# [EXERCICES À TRAITER]
1. Résumez l'extrait du document en deux phrases.
2. Réécrivez les entrées, de la ligne contenant « You are a computer-use agent. Screen » jusqu'à la ligne contenant « This screenshot has width=678, height=420. » incluse, en remplaçant « Task » par « Objective » sans rien modifier d'autre.

Dossier : IMM-5305-02

Référence : 2004 CF 214

ENTRE :

                                                                  ERNO BADER

ERNONE BADER

NORBERT BADER

SZANDRA BADER

DORINA BADER

                                                                                                                                          demandeurs

                                                                             et

                         LE MINISTRE DE LA CITOYENNETÉ ET DE L'IMMIGRATION

                                                                                                                                             défendeur

                                                  MOTIFS DE L'ORDONNANCE

LE JUGE PHELAN

[1]                Les demandeurs, par leur demande, condamnent principalement la façon d'agir de la Section du statut de réfugié de la Commission de l'immigration et du statut de réfugié (la Commission) en alléguant qu'elle fait preuve de partialité institutionnelle et systématique à l'endroit des revendicateurs du statut de réfugié d'origine rom. De plus, les demandeurs mettent en doute la partialité de l'agent chargé de la revendication (l'agent). Par conséquent, les demandeurs prétendent que l'analyse de leur revendication effectuée par la Commission est si faussée qu'elle n'est défendable ni quant aux faits ni quant au droit.


Les faits

[2]                Les demandeurs sont des citoyens rom de Hongrie. Ils sont entrés au Canada le 8 août 2000 et ils ont revendiqué le statut de réfugié le même jour. Leur revendication est fondée sur leur origine rom, sur leur crainte personnelle de persécution et sur la crainte de persécution qu'ont les Rom en Hongrie.

# [MATÉRIEL DE TRAVAIL]
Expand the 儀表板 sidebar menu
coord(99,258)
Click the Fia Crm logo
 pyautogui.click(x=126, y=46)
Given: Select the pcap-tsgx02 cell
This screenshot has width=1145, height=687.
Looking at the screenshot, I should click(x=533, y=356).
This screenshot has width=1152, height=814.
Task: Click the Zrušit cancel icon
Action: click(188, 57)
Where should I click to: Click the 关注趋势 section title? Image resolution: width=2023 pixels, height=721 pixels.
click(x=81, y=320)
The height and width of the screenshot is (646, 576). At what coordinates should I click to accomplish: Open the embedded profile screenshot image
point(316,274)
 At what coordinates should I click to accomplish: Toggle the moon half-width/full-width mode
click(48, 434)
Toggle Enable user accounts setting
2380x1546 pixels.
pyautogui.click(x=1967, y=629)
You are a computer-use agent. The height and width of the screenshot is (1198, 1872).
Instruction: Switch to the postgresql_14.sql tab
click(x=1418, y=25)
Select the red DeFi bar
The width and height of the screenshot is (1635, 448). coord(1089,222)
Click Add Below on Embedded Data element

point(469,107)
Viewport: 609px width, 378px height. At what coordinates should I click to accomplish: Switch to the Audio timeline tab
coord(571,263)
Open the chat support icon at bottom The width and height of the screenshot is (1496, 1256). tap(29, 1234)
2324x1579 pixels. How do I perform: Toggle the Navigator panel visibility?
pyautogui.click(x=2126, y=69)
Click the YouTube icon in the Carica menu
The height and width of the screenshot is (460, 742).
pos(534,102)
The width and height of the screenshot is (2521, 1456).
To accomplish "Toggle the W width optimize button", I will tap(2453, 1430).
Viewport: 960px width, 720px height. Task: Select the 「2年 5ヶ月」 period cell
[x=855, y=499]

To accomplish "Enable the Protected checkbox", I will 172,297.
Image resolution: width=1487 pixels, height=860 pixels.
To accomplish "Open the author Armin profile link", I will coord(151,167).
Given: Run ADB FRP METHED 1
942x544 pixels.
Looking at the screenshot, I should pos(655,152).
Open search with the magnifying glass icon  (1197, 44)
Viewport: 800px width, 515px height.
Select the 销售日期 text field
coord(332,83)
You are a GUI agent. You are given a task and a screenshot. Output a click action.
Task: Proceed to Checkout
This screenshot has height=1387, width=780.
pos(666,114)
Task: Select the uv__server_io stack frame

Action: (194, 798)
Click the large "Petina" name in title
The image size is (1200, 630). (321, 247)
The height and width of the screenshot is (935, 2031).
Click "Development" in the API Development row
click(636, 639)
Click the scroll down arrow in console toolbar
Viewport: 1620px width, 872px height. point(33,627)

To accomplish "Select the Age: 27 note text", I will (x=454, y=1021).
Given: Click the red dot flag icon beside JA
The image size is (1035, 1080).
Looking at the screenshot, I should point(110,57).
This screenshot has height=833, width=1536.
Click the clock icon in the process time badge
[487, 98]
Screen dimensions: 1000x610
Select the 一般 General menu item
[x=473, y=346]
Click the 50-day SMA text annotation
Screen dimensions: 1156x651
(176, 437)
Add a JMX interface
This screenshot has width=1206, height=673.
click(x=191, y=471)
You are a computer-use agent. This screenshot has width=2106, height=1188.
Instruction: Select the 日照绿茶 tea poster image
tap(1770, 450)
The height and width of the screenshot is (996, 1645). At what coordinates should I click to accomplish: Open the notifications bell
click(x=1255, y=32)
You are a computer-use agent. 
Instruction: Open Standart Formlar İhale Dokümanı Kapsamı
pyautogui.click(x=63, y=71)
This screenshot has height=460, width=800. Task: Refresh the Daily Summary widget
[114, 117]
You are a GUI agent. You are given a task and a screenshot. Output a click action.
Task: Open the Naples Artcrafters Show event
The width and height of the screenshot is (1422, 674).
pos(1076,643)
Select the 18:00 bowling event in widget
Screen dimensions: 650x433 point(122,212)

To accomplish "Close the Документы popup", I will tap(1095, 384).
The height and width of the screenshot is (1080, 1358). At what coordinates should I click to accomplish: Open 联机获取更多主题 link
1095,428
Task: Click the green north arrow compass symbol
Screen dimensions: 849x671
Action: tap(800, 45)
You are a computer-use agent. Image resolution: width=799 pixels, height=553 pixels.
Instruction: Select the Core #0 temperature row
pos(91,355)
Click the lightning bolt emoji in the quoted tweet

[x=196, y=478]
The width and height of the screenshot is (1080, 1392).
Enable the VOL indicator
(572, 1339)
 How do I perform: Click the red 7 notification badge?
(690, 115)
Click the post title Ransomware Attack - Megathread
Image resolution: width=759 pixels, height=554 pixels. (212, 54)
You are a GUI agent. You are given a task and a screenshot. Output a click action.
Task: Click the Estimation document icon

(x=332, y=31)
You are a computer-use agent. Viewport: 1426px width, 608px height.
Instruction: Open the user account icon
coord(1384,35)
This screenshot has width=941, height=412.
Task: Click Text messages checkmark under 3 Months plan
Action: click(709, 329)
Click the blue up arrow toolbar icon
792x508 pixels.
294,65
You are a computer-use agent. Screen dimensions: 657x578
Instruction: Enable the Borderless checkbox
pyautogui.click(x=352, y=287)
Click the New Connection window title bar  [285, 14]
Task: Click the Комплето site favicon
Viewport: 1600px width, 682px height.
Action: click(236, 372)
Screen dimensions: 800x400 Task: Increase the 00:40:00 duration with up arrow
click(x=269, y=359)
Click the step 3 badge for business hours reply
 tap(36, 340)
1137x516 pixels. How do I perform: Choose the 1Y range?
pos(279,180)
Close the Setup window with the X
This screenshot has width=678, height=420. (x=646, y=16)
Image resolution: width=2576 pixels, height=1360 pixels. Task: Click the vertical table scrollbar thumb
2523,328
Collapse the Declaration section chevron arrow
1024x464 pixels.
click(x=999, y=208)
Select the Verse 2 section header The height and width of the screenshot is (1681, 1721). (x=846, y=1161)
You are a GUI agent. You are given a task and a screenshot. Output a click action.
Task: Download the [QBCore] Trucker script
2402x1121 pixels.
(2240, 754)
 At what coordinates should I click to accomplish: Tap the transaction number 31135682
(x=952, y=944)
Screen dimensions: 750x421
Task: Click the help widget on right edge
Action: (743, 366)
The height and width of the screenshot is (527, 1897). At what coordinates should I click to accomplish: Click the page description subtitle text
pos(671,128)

# [RÉPONSES PAR EXERCICE]
1. Les demandeurs, des citoyens rom de Hongrie entrés au Canada le 8 août 2000, ont revendiqué le statut de réfugié le même jour en invoquant leur origine rom et leur crainte de persécution. Ils reprochent à la Commission une partialité institutionnelle et systématique envers les revendicateurs d'origine rom et soutiennent que l'analyse de leur revendication n'est défendable ni quant aux faits ni quant au droit.

2.
You are a computer-use agent. Screen dimensions: 657x578
Instruction: Enable the Borderless checkbox
pyautogui.click(x=352, y=287)
Click the New Connection window title bar  [285, 14]
Objective: Click the Комплето site favicon
Viewport: 1600px width, 682px height.
Action: click(236, 372)
Screen dimensions: 800x400 Objective: Increase the 00:40:00 duration with up arrow
click(x=269, y=359)
Click the step 3 badge for business hours reply
 tap(36, 340)
1137x516 pixels. How do I perform: Choose the 1Y range?
pos(279,180)
Close the Setup window with the X
This screenshot has width=678, height=420. (x=646, y=16)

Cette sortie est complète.